The Nsight VSE experiment configuration allows the user to define the operations per instruction type.
Nsight Visual Studio Edition
Configuring to collect Achieved FLOPS
Execute the menu command Nsight > Start Performance Analysis... to open the Activity Editor
Set Activity Type to Profile CUDA Application
In Experiment Settings set Experiments to Run to Custom
In the Experiment List add Achieved FLOPS
In the middle pane select Achieved FLOPS
In the right pane you can custom the FLOPS per instruction executed. The default weighting is for FMA and RSQ to count as 2. In some cases I have seen RSQ as high as 5.
Run the Analysis Session.
Viewing Achieved FLOPS
In the nvreport open the CUDA Launches report page.
In the CUDA Launches page select a kernel.
In the report correlation pane (bottom left) select Achieved FLOPS
nvprof
Metrics Available (on a K20)
nvprof --query-metrics | grep flop
flops_sp: Number of single-precision floating-point operations executed by non-predicated threads (add, multiply, multiply-accumulate and special)
flops_sp_add: Number of single-precision floating-point add operations executed by non-predicated threads
flops_sp_mul: Number of single-precision floating-point multiply operations executed by non-predicated threads
flops_sp_fma: Number of single-precision floating-point multiply-accumulate operations executed by non-predicated threads
flops_dp: Number of double-precision floating-point operations executed non-predicated threads (add, multiply, multiply-accumulate and special)

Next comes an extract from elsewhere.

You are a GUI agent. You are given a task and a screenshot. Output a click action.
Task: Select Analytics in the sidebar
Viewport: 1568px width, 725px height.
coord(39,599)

flops_dp_add: Number of double-precision floating-point add operations executed by non-predicated threads
flops_dp_mul: Number of double-precision floating-point multiply operations executed by non-predicated threads
flops_dp_fma: Number of double-precision floating-point multiply-accumulate operations executed by non-predicated threads
flops_sp_special: Number of single-precision floating-point special operations executed by non-predicated threads
flop_sp_efficiency: Ratio of achieved to peak single-precision floating-point operations
flop_dp_efficiency: Ratio of achieved to peak double-precision floating-point operations
Collection and Results
nvprof --devices 0 --metrics flops_sp --metrics flops_sp_add --metrics flops_sp_mul --metrics flops_sp_fma matrixMul.exe
[Matrix Multiply Using CUDA] - Starting...

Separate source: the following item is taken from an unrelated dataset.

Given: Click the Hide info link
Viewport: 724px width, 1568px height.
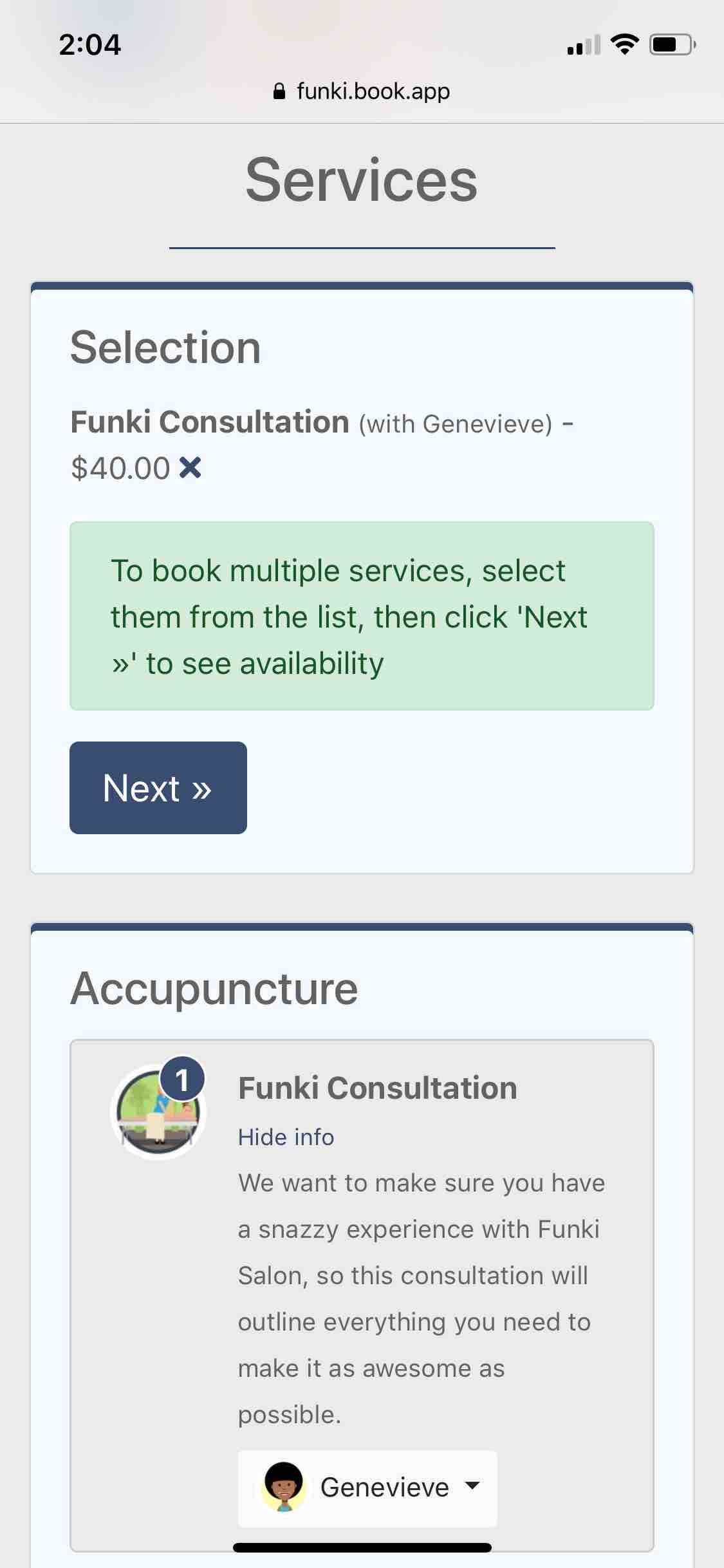Looking at the screenshot, I should pyautogui.click(x=286, y=1137).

==2452== NVPROF is profiling process 2452, command: matrixMul.exe
GPU Device 0: "Tesla K20c" with compute capability 3.5
MatrixA(320,320), MatrixB(640,320)
Computing result using CUDA Kernel...
done
Performance= 6.18 GFlop/s, Time= 21.196 msec, Size= 131072000 Ops, WorkgroupSize= 1024 threads/block
Checking computed result for correctness: OK
Note: For peak performance, please refer to the matrixMulCUBLAS example.
==2452== Profiling application: matrixMul.exe
==2452== Profiling result:
==2452== Metric result:
Invocations Metric Name Metric Description Min Max Avg
Device "Tesla K20c (0)"
Kernel: void matrixMulCUDA<int=32>(float*, float*, float*, int, int)
301 flops_sp FLOPS(Single) 131072000 131072000 131072000
301 flops_sp_add FLOPS(Single Add) 0 0 0
301 flops_sp_mul FLOPS(Single Mul) 0 0 0
301 flops_sp_fma FLOPS(Single FMA) 65536000 65536000 65536000
NOTE: flops_sp = flops_sp_add + flops_sp_mul + flops_sp_special + (2 * flops_sp_fma) (approximately)
Visual Profiler
The Visual Profiler supports the metrics shown in the nvprof section above.